▶ **Aim of the task**
Extract the rows from the very first one through the line containing "This screenshot has height=400, width=550.", and reproduce those lines exactly, both ends included.

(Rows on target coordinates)
'''

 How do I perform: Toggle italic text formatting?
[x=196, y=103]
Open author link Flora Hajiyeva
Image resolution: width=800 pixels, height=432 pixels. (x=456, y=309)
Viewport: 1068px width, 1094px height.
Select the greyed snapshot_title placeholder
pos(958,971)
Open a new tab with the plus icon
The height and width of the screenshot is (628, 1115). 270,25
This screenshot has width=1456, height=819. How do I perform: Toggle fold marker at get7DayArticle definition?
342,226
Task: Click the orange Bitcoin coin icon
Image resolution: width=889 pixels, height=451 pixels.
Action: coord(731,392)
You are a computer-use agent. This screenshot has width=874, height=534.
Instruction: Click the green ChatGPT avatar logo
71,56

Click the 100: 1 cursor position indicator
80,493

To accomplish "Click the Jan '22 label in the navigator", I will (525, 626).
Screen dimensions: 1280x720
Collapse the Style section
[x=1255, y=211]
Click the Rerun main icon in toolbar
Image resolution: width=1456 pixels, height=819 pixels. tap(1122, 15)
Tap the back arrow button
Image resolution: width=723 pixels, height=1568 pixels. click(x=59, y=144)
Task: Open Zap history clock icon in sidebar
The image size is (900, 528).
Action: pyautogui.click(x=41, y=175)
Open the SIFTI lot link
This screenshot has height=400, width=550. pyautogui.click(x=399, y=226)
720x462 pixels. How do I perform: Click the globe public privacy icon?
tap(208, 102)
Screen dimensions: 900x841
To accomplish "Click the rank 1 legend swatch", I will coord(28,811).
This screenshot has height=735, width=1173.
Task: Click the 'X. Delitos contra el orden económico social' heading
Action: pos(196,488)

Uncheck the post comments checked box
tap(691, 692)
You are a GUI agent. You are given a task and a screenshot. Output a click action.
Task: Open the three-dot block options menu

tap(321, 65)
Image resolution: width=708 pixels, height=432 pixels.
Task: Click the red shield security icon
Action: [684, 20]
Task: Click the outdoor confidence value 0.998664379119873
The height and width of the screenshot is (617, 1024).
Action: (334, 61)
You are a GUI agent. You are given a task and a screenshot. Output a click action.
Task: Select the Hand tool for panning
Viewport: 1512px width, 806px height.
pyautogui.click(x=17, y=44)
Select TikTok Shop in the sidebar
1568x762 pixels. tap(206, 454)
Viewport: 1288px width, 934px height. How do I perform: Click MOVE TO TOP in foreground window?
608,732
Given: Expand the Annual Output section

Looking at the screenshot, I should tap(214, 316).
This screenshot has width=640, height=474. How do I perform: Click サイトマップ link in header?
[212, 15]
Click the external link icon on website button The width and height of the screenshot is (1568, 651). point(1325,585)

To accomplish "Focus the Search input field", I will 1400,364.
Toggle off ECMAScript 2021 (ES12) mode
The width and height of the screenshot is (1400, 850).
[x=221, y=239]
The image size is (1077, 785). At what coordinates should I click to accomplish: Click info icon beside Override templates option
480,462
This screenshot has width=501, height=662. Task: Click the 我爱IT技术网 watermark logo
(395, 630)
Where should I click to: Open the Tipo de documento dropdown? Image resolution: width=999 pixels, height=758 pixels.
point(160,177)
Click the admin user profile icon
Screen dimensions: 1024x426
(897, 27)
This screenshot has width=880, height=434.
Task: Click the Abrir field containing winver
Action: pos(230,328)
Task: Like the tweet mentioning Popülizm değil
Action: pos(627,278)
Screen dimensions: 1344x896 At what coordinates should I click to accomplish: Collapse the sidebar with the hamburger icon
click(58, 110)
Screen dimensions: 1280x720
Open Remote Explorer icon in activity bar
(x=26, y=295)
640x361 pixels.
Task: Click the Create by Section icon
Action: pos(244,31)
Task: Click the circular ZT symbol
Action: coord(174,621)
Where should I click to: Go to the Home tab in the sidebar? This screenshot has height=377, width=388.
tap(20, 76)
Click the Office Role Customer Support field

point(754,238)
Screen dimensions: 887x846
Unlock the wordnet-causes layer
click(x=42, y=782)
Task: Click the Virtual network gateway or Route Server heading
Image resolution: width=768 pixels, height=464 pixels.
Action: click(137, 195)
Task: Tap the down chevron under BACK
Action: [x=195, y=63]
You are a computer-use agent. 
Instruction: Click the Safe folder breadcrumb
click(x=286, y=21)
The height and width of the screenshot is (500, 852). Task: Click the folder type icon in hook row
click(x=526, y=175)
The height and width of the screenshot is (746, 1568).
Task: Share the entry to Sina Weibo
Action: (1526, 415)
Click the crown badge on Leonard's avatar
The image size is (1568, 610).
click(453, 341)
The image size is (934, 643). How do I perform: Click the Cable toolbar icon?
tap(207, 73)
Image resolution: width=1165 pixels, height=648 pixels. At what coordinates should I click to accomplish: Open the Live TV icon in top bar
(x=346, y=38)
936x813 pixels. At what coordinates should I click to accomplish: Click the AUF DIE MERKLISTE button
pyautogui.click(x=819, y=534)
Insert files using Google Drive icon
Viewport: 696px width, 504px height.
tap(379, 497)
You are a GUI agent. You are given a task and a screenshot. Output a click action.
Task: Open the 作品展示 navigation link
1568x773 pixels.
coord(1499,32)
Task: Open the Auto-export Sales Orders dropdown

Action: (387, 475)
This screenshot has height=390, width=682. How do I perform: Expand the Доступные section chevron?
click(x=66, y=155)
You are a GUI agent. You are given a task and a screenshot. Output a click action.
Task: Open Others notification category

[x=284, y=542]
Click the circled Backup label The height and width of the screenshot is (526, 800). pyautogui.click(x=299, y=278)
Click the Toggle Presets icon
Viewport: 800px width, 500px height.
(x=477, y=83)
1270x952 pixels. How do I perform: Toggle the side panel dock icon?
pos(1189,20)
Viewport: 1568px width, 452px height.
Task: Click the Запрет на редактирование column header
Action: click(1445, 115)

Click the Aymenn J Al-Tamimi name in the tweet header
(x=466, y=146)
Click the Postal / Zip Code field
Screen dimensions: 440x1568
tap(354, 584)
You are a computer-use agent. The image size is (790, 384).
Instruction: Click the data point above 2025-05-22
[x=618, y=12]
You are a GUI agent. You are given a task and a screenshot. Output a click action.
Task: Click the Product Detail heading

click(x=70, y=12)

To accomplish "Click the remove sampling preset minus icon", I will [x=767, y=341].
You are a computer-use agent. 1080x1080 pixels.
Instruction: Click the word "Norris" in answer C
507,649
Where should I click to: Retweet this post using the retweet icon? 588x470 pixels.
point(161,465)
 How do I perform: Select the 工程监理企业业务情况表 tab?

'''

▶ **Solution to this task**
 How do I perform: Toggle italic text formatting?
[x=196, y=103]
Open author link Flora Hajiyeva
Image resolution: width=800 pixels, height=432 pixels. (x=456, y=309)
Viewport: 1068px width, 1094px height.
Select the greyed snapshot_title placeholder
pos(958,971)
Open a new tab with the plus icon
The height and width of the screenshot is (628, 1115). 270,25
This screenshot has width=1456, height=819. How do I perform: Toggle fold marker at get7DayArticle definition?
342,226
Task: Click the orange Bitcoin coin icon
Image resolution: width=889 pixels, height=451 pixels.
Action: coord(731,392)
You are a computer-use agent. This screenshot has width=874, height=534.
Instruction: Click the green ChatGPT avatar logo
71,56

Click the 100: 1 cursor position indicator
80,493

To accomplish "Click the Jan '22 label in the navigator", I will (525, 626).
Screen dimensions: 1280x720
Collapse the Style section
[x=1255, y=211]
Click the Rerun main icon in toolbar
Image resolution: width=1456 pixels, height=819 pixels. tap(1122, 15)
Tap the back arrow button
Image resolution: width=723 pixels, height=1568 pixels. click(x=59, y=144)
Task: Open Zap history clock icon in sidebar
The image size is (900, 528).
Action: pyautogui.click(x=41, y=175)
Open the SIFTI lot link
This screenshot has height=400, width=550. pyautogui.click(x=399, y=226)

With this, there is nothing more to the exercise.